Тано утвердительно кивнул и попытался улыбнуться. Говорил он очень медленно, с большим трудом.
– Меня все равно столкнули с дороги.
Он имел в виду разговор, который у них был в домике, и Монтальбано не нашелся, что ответить.
– Придвиньтесь, прошу.
Монтальбано поднялся со стула, нагнулся к нему.
– Еще.
Комиссар нагнулся так низко, что касался ухом рта Тано, его обжигающее дыхание вызвало чувство отвращения. И тогда Тано сказал ему все, что собирался сказать, в полном сознании и не сбиваясь. Но разговор его утомил, он снова сомкнул глаза, и Монтальбано замер в недоумении, не зная, что ему делать: уйти или побыть тут еще чуть-чуть. Он решил сесть, и опять Тано произнес что-то коснеющим языком. Комиссар снова поднялся и склонился над умирающим.
– Что вы сказали?
– Боюся я.
Его мучил страх, и в положении, в каком он сейчас находился, ничто ему не возбраняло об этом говорить. Так это и есть жалость, этот внезапный прилив тепла, это сердечное движение, это щемящее чувство? Монтальбано положил руку Тано на лоб, непроизвольно переходя на «ты».
– Ничего, не стыдись признаться в этом. Может, потому-то ты и человек. Всем нам будет страшно в такую минуту. Прощай, Тано.
Он вышел быстрым шагом, закрыл за собой двери. Теперь в коридоре, кроме начальника полиции и агентов, были Де Доминичис и Шакитано. Они побежали ему навстречу.
– Что он сказал? – спросил с нетерпением Де Доминичис.
– Ничего, не получилось у него ничего мне сказать. Хотел, видимо, но был не в состоянии. Он умирает.
– Кто его знает? – сказал с сомнением Шакитано.

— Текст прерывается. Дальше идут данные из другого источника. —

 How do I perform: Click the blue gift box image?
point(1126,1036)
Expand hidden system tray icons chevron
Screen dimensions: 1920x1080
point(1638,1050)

Монтальбано спокойно приставил ему раскрытую ладонь к груди и хорошенько его толкнул. Тот попятился, ошеломленный, на три шага.
– Стой там и не приближайся, – процедил комиссар сквозь зубы.
– Довольно, Монтальбано, – вмешался начальник полиции.
Де Доминичис, казалось, не придал значения этой стычке.
– Интересно, и что же такое он думал вам открыть? – не отступался он, пронизывая Монтальбано взглядом, в котором читалось: ой, врешь.
– Чтоб сделать вам приятное, попробую угадать, – нагло ответил Монтальбано.
Прежде чем покинуть больницу, в баре Монтальбано выпил двойное неразбавленное виски. Выехали в направлении Монтелузы, комиссар прикинул, что в полвосьмого он снова окажется в Вигате и, следовательно, успеет на встречу с Ингрид.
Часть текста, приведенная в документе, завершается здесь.